In the aftermath of a very significant November Bering Sea storm, a cold snap caused rapid sea ice formation, prevented a delivery of fuel to Nome, Alaska. Without this, the city of 3,600 inhabitants would run out of fuel months before the first shipment could be arranged in late May or June of the following year. As a result, the ice-strengthened oil tanker Renda was chartered to carry a cargo of diesel fuel, heating oil and gasoline to the city. This was the first time a fuel supply mission was attempted in the middle of the winter.

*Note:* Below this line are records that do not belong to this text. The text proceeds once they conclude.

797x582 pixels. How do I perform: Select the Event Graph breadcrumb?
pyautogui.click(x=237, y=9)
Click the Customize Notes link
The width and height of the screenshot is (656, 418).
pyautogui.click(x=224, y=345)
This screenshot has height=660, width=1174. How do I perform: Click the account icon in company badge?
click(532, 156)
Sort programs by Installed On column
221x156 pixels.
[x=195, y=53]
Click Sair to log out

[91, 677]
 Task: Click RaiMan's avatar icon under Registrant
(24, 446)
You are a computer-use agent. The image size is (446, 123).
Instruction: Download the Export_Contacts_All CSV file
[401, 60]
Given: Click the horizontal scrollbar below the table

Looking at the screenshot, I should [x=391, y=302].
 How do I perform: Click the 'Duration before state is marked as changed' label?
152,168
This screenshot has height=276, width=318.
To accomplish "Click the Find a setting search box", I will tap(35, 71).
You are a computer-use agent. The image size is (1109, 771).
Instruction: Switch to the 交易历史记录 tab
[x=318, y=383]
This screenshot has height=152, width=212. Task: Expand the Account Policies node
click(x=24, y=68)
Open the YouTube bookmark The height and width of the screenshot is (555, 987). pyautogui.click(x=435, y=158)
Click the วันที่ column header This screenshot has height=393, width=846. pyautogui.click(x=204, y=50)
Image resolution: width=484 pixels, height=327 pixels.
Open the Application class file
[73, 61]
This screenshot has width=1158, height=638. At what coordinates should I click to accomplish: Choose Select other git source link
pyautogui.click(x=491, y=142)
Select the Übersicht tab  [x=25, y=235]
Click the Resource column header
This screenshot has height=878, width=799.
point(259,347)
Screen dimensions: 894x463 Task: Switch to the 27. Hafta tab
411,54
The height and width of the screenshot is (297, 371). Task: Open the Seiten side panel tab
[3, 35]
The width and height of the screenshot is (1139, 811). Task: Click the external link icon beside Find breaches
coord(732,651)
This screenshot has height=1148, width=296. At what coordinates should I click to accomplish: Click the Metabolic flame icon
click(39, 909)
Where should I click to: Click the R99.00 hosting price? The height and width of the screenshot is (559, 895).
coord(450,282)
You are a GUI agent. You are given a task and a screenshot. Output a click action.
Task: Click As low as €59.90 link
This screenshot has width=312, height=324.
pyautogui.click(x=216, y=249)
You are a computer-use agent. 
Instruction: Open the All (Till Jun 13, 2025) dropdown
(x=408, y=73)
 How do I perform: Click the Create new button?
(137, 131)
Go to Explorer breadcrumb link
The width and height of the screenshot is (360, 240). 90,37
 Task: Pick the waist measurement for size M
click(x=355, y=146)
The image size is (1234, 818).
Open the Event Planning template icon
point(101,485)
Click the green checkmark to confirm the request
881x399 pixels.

In January 2012, a Jones Act waiver was arranged with the support of Alaska's congressional delegation so that Renda could load fuel at Dutch Harbor and transport it to Nome, a task normally reserved for US-flagged vessels.

At the time, Nome was separated from open water by a 300 mi pack ice field. The task of escorting Renda safely to the icebound city was given to USCGC Healy, the only American icebreaker in service at the time. The ten-day voyage through the ice was closely followed by the press.

While welcomed by the residents, the fuel supply mission raised questions about the capability of the Coast Guard icebreaker fleet. At the time, Healy was the only active polar icebreaker in the United States while in the meantime Russia had 26 polar icebreakers in service, including a number of heavy nuclear-powered ones.

== General characteristics ==

Renda was 113 m long and has a beam of 18.3 m. Fully laden, she drew 7.2 m of water and has a displacement of 9,400 tonnes. She had a gross tonnage of 5,191, net tonnage of 1,645 and deadweight tonnage of 6,175 tonnes. Her hull was strengthened for navigation in ice according to the Russian Maritime Register of Shipping ice class UL and she had a raked icebreaker bow.

Renda was powered by a single 6-cylinder BMZ 6DKRN45/120-7 low-speed two-stroke diesel engine, manufactured under licence from Burmeister & Wain in the Soviet Union. The main engine had an output of 3960 kW and was coupled directly to a propeller shaft driving a fixed pitch propeller. In open water, the ship had a service speed of 15 kn.